As communication needs have increased there has been a corresponding increase in the number of users which is a problem in mobile systems. The construction of totally new systems and the infrastructures required by them (base stations, exchanges, etc) to overcome these problems is expensive, thus one alternative has been proposed which is to widen the capacities of the existing systems by some additional characteristics. It is, for instance, possible to design "on"- or "in"- the digital TDMA systems (as GSM and DECT) to introduce some CDMA characteristics, whereby the number of the users of the TDMA system can be increased to a total capacity that is possible to reach by the CDMA systems. Thus the system would be a combination of all the multiple access methods, its implementation would be carried out through evolution and its infrastructure would be less expensive.
In the following, the basic factors connected with the CDMA are discussed. In the CDMA system, every user has a specific spreading code by which the users are separated from each other. In an ideal case, the spreading codes are orthogonal in relation to each other. It is thus possible to demodulate from the received signal the symbols transmitted by every user by matched filters according to the spreading codes. In the ideal case when the codes are completely orthogonal, samples taken from the output of the filters include only data from the signal which is to be detected, and is owned by the desired user. In an ideal system it is completely linear and synchronous and where the spreading codes are orthogonal, between the different multiple access methods (FDMA, TDMA, CDMA) there are no differences, as far as the spectrum efficiency is concerned. In practice, however, no system is completely ideal in all conditions. This is why the choice of the multiple access method is significant.
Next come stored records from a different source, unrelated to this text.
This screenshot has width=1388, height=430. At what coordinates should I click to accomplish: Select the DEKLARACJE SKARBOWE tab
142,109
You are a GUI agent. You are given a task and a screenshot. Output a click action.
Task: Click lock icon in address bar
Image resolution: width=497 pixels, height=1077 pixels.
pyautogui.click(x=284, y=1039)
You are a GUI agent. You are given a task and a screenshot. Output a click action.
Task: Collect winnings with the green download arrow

For instance, in the mobile radio channel the CDMA system has many advantages: there is less intersymbol interference (ISI) between the symbols than in the narrow band systems, fading will decrease and a narrow band system can operate within the same frequency range as an overlay system with a CDMA system. Also the above mentioned spectrum efficiency or, using another interpretation, the channel capacity will be enhanced.
In practice, in the CDMA system the signals from different users propagate from the transmitter to the receiver along a distance that is different for every signal. Thereby the signals will be delayed in the channel by delays of different length and reach the receiver during different code phases. Furthermore, different users transmit independently from each other which, in addition to the channel influence, causes phase randomness in the received signal. Due to the fact that the orthogonality of the spreading codes is (in general) not possible for all the values of the delays, some influence of the cross-correlations between the signals of other users is seen, in addition to the autocorrelation function of the desired signal, in the outputs of the matched filters to the spreading codes. Thus different users interfere with each other. The created interferences are called multiple access interferences.
In cellular mobile communication, different mobile phones transmit their signals independently from each other, and the signals propagate via different paths to the base station. From the base station the signals to be transmitted to different mobile phones can, however, be transmitted simultaneously. The interfering signals, transmitted by the base station and received by each mobile phone, also propagate via the same path as the desired signal. Therefore, the multiple access interferences are only particularly significant when detecting signals transmitted by different mobile phones at the base station.
The non-orthogonality of the spreading codes is a basic problem that weakens the performance of a practical CDMA system. The different propagation path lengths of the signals also cause differences in the received power levels. This situation arises e.g., when several mobile phones transmit their signals to one and the same base station: the signal, from the mobile phone which is nearest to the base station is stronger than signals from more distant locations when received at the base station. A strong signal disturbs detection of weaker signals. The problem is known as the near-far-problem. In mobile phone telecommunication the near-far-problem is significant particularly when detecting signals from different mobile phones at a base station.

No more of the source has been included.